Data entries
— START —

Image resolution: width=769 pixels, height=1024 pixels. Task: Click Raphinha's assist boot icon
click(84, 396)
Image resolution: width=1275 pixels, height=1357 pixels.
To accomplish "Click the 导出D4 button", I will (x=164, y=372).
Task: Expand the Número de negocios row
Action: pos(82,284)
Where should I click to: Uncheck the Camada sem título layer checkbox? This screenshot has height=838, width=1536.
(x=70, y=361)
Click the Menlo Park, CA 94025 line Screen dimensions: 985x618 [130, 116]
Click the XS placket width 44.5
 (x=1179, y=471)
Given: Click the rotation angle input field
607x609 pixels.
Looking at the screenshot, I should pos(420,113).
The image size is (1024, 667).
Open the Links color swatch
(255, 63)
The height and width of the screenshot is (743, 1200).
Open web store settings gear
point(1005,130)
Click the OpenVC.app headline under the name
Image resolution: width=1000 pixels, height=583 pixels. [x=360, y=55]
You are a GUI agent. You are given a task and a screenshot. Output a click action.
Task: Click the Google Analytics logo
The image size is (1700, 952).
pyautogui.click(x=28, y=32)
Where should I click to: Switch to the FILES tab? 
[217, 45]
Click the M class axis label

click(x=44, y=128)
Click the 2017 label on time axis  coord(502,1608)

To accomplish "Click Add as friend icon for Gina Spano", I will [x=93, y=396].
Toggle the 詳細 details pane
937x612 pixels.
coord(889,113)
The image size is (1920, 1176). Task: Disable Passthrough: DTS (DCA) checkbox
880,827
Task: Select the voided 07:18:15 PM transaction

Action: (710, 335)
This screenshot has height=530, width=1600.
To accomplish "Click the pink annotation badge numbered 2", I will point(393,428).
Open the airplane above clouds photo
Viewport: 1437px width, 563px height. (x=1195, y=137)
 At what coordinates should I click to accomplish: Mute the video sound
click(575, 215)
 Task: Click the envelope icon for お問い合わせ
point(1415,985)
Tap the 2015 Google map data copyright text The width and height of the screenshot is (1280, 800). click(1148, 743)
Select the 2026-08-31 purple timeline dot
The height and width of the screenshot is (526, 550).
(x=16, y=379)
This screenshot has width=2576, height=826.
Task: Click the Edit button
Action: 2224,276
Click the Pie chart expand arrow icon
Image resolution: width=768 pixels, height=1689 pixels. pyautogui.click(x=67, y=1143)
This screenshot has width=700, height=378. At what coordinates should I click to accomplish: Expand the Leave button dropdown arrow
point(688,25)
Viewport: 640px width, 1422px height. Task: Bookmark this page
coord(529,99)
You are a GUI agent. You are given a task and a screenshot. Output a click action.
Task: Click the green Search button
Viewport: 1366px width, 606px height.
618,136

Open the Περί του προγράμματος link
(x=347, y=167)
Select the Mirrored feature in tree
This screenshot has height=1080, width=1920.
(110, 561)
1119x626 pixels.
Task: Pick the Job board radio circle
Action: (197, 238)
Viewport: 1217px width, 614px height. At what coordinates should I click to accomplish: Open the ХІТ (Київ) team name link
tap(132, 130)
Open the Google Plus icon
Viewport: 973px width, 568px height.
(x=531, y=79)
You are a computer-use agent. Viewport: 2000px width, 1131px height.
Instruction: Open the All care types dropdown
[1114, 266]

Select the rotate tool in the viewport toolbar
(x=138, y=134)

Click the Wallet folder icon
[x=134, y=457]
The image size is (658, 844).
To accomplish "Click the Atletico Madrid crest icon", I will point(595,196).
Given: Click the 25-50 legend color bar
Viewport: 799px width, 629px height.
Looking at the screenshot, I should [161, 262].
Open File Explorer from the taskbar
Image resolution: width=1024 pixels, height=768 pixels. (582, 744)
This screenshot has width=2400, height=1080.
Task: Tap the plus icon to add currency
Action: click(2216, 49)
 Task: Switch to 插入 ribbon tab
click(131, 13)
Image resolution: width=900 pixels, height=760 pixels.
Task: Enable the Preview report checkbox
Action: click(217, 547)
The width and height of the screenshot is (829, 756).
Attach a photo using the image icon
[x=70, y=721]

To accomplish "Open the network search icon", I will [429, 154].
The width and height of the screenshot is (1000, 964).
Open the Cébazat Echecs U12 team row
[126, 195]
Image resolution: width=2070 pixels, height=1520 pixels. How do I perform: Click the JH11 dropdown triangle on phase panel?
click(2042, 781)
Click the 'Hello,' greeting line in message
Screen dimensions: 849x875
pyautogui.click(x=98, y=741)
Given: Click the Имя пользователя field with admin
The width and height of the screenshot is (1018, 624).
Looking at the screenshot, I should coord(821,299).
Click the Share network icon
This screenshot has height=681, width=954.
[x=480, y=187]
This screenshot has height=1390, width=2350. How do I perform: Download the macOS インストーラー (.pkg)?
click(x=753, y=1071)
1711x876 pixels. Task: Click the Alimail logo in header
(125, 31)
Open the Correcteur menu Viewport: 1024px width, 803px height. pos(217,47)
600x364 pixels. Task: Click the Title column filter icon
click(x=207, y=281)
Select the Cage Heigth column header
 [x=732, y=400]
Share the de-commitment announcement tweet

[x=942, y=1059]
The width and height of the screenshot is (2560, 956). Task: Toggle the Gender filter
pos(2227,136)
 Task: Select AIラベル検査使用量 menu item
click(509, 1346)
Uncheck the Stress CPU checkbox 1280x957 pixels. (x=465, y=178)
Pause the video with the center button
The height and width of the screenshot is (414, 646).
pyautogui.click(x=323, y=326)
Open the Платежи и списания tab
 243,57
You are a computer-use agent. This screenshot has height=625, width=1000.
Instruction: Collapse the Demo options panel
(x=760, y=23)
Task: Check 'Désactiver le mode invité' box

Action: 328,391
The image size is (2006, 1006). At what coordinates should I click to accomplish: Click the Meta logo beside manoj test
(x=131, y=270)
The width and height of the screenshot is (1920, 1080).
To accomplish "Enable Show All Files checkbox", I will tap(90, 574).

— END —

Written problem
How many rows above include the word "column"? Reply with the number alone.

Output for this task
2